Once this term of art for analyzing the American system of taxation and regulation was explained, von Mises summarized, “Ah, so a ‘loophole’ is when they have left something unregulated.”

“A new loophole in election spending regulations is likely to produce a torrent of unsolicited e-mails to voters,” warned Jeffrey Birnbaum in The Washington Post this week.

Purveyors of private e-mail addresses and designers of campaign Web sites report that business is booming this year “as partisans take advantage of an exemption in election rules that allows wealthy individuals to pour unlimited sums into Internet communications without having to disclose their identities or total expenditures,” the Post reports.

The loophole is “potentially breathtaking,” said Roger Alan Stone of Advocacy Inc., an e-mail address retailer.

“It provides an enormous opportunity for political campaigns,” Max Fose of Integrated Web Strategy, which also sells e-mail addresses to political campaigns, told the Post. “Both men are expanding their staffs in anticipation of what they expect to be a multimillion-dollar surge in unregulated campaign spending via the Internet.”

“Unregulated”? Oh, the humanity!

“The e-mail exemption, which was approved by the Federal Election Commission in March, might become the next big avenue for campaign funding abuses, some experts warn,” quoth Mr. Birnbaum, using the tried and true journalistic technique for voicing thoughts which cannot be attributed to any single source other than, perhaps ... the writer.

The source of all these concerns about “abuse”? The FEC voted unanimously on March 26 not to regulate political communication on the Internet, including e-mails, blogs and the creation of Web sites. The commission had decided two years earlier to exempt all Internet activity from regulation, but that ruling was overturned by a federal judge who ordered the FEC to write rules that apply to at least some parts of cyberspace.

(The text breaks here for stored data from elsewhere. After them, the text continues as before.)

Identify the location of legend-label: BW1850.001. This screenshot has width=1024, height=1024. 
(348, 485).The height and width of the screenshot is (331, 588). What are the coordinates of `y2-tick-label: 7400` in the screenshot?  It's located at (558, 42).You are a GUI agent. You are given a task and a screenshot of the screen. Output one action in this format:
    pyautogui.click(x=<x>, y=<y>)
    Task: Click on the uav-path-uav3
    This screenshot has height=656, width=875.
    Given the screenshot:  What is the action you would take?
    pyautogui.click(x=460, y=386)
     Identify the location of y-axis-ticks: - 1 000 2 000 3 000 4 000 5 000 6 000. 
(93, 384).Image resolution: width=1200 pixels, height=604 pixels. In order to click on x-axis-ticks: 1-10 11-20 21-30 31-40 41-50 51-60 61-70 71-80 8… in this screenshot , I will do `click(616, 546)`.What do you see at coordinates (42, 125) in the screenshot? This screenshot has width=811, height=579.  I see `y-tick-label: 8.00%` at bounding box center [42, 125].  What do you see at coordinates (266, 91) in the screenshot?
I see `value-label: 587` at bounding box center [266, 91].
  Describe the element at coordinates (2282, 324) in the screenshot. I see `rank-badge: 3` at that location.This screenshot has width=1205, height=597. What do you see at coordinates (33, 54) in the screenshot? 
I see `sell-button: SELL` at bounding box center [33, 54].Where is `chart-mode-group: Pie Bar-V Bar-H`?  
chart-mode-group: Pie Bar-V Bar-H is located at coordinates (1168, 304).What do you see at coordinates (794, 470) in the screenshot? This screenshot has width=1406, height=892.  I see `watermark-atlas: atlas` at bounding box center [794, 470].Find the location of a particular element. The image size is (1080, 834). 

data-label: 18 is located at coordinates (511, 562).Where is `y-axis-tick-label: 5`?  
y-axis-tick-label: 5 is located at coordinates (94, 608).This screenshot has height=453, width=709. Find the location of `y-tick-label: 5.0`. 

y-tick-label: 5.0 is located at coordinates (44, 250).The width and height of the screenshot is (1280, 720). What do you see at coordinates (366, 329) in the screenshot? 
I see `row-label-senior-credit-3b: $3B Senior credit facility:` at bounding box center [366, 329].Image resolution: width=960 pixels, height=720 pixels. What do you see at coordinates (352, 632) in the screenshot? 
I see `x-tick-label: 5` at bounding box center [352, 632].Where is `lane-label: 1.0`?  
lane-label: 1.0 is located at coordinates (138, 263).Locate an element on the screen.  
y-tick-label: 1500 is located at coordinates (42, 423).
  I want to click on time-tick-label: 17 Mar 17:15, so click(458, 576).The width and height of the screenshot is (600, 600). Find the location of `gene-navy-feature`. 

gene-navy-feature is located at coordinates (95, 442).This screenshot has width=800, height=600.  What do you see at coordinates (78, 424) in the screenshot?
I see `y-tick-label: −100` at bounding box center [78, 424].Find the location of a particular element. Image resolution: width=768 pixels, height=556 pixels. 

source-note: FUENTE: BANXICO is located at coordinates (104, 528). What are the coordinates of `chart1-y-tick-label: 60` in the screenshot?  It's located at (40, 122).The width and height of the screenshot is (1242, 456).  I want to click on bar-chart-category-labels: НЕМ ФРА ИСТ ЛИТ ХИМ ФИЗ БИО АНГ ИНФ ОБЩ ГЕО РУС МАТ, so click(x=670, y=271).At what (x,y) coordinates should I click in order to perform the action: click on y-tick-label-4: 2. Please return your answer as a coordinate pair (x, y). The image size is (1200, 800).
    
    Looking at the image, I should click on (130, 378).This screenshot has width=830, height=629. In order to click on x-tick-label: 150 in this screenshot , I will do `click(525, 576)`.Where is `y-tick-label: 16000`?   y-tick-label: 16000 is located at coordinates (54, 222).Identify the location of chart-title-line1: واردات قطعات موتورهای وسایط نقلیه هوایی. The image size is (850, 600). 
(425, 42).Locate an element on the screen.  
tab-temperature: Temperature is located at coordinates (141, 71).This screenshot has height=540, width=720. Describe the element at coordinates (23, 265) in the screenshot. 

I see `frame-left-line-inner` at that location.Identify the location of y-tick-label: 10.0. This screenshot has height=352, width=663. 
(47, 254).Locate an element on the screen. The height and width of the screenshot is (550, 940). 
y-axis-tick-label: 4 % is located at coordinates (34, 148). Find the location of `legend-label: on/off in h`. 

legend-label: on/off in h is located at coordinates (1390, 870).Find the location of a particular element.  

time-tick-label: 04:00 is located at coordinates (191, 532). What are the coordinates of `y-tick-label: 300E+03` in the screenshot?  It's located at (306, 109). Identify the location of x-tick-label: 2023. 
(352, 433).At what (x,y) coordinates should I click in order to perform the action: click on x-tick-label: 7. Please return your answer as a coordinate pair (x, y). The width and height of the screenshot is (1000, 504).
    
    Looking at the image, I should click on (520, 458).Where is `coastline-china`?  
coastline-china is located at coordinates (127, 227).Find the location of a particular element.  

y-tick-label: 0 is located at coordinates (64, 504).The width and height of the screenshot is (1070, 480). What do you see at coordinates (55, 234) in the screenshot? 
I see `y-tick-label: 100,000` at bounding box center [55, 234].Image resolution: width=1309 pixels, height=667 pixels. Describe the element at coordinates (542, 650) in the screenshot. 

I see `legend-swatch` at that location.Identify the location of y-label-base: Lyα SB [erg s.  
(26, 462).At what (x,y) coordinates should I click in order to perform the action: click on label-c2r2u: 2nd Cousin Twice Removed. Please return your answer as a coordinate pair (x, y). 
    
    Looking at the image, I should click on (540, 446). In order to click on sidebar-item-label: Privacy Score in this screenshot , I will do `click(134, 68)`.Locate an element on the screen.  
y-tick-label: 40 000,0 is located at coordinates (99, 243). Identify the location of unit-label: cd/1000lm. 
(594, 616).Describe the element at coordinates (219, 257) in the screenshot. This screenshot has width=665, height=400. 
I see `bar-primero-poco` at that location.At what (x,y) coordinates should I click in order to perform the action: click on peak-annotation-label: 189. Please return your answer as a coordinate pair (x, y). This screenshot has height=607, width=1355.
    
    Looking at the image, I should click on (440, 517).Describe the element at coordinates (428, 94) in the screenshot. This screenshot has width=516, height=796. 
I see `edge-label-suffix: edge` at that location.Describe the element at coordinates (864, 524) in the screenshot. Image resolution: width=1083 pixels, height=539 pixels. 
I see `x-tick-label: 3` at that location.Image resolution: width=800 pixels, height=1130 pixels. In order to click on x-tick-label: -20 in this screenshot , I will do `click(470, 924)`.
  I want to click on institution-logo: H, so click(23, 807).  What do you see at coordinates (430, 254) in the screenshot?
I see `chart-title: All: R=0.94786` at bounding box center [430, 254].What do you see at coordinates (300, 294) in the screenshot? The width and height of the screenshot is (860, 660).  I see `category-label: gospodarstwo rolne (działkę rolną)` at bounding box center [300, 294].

Do judges make our laws, now? And while “campaign finance restrictions” are already having a chilling effect on freedom of expression around the country, can we begin to see a pattern here?

Like little Dutch boys shrieking as they rush about to stick their fingers in one dike after another, the forces of “campaign finance reform” are outraged that citizens keep finding new ways to spend their own money making political statements in favor of -- or opposed to -- one or another candidate or issue.

In the past, the British government taxed newspaper by the page. Publishers invented the “broadsheet,” reducing their tax load by putting the same amount of news on fewer, but larger, pages. The British government, hoping to raise revenue while also reducing drunkenness among the laboring classes, taxed beer. The lower classes switched to gin -- gosh, there was an improvement.

Were all these people disobeying the law? No. They were altering their behavior to accomplish their goals while obeying an increasingly absurd chain of enactments intended to alter the natural and predictable behavior of people acting in their own best interests.

Where in the Constitution does government find the right or power to stop a person -- even “the rich” -- from backing a candidate willing to vote their views at the capital? Nowhere.

Yet they keep trying. And those who believe they will be further crippled by excessive government taxes and regulation unless they “hire” a lawmaker who will listen to their views, will continue to find “loopholes.”

The solution is to rein government back within constitutional bounds, giving regulators and tax men no power to punish or manipulate the behavior of honest persons or businesses. Such newly “deregulated” citizens would then find far less need to pour millions into the political fray in hopes of protecting themselves.

Until that is done, watch for continued moaning and hand-wringing about -- and demands for ever new and more complex regulations aimed at -- newly discovered “loopholes” that still allow “the rich” to spend their own money expressing their political views as they please.